26 Feb 2026

Order from Chaos

The current theme in software seems to be levering “artificial intelligence” into everything – even Microsoft Notepad, previously the ultimate in lightweight text editors, has CoPilot integration, and that has not been without issue – see the recent CVE notification. 

Ignoring for now the ethics behind the training data sets of LLMs and other content generators, the environmental impact, and the impact to the consumer of general computing gear (have you seen the cost of RAM recently?  Or video cards?  And by various accounts, costs of hard drives are going similarly skyward), causing frustration to computer enthusiasts and professional buyers… 

Underlying all AI is data.  If it’s your environment, then it’s your data underpinning your LLMs, your ML, your carefully-crafted models, etc.  The question, then, is – how good is that data?  And what’s the effect of the less-than-good data on the rest?  If LLMs of more or less any size can be poisoned with as little as 250 pages of data, what reliance do you put on LLMs trained on your data? 

And this triggers various quotes in my mind, including: 

 


On two occasions I have been asked, – “Pray, Mr. Babbage, if you put into the machine wrong figures, will the right answers come out?”  In one case a member of the Upper, and in the other a member of the Lower, House put this question.  I am not able rightly to apprehend the kind of confusion of ideas that could provoke such a question. 

Charles Babbage, “Passages from the Life of a Philosopher” 


 

A more modern coinage of a similar sentiment: 

 


GIGO – Garbage In, Garbage Out. 

Unknown origin 


 

It has long been known that tiny changes to input values can have a massive effect on output values – see, for example, any number of fractal images, or Edward Lorenz’s “Butterfly effect”. 

 


Shall I make spirits fetch me what I please? 

Resolve me of all ambiguities 

Christopher Marlow, Doctor Faustus 


 

I’m not saying that Marlow had an insight into our times from 400 years ago, but the phrase “Sweet Analytics” does appear nearby in the same work.  

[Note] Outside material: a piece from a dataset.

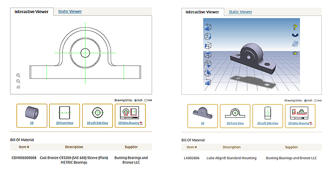Select mm drawing units on right panel
This screenshot has height=171, width=331.
[316, 101]
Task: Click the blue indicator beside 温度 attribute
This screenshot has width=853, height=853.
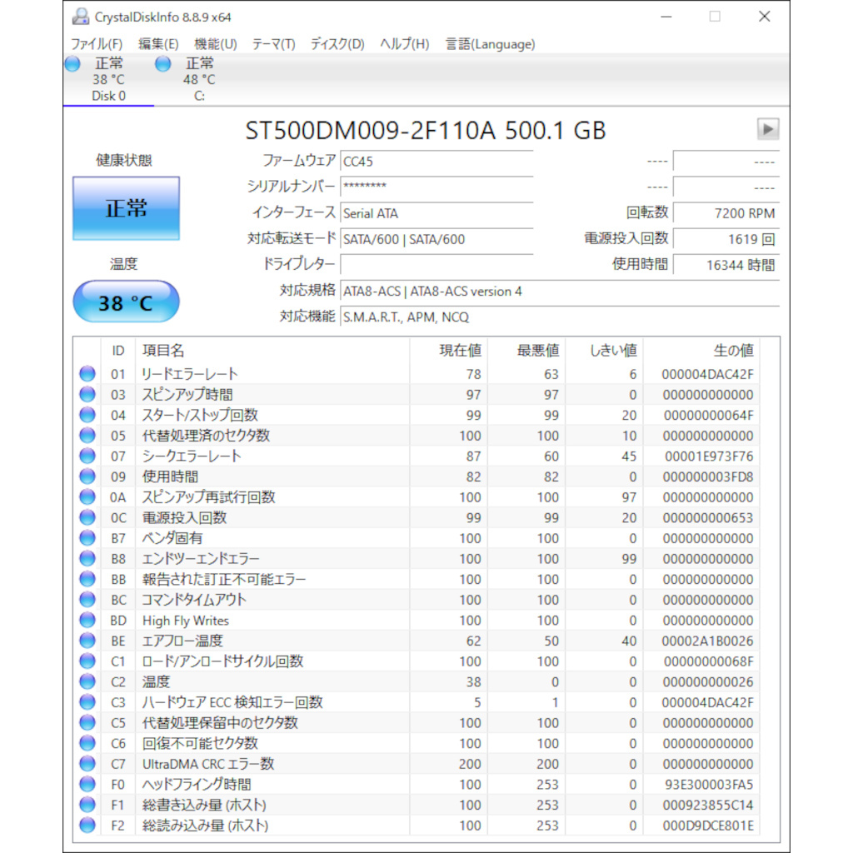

And then, from the world of Radio 4’s sitcom “The Department”, aka the minds of (mainly) Andy Zaltzmann, John Oliver, and Chris Addison: 

 


Statistics are like a ventriloquist’s dummy.  Shove your hand far enough up them, you can get them to say whatever you want 

“The Department”, BBC Radio 4 


 

(some people have the next part of this quote as “but only children will listen” – I have not yet found this in the recordings) 

Oi, mind, stop drifting. 

So, philosophically, what? 

Get your data in order.  Clean it, tidy it, make sure it’s fit for human (or machine) consumption.  Otherwise, you’re building your castles on quicksand.  (And now my mind is thinking about that Monty Python scene about the castle in the swamp…) 

Tools are available to help with data classification, and may also assist with identifying data that is out-of-bounds, or sensitive data being stored in places which are not named as such.  Try, for example, Redgate’s SQL Data Catalog, and see what classification issues are lurking in the depths of your data. 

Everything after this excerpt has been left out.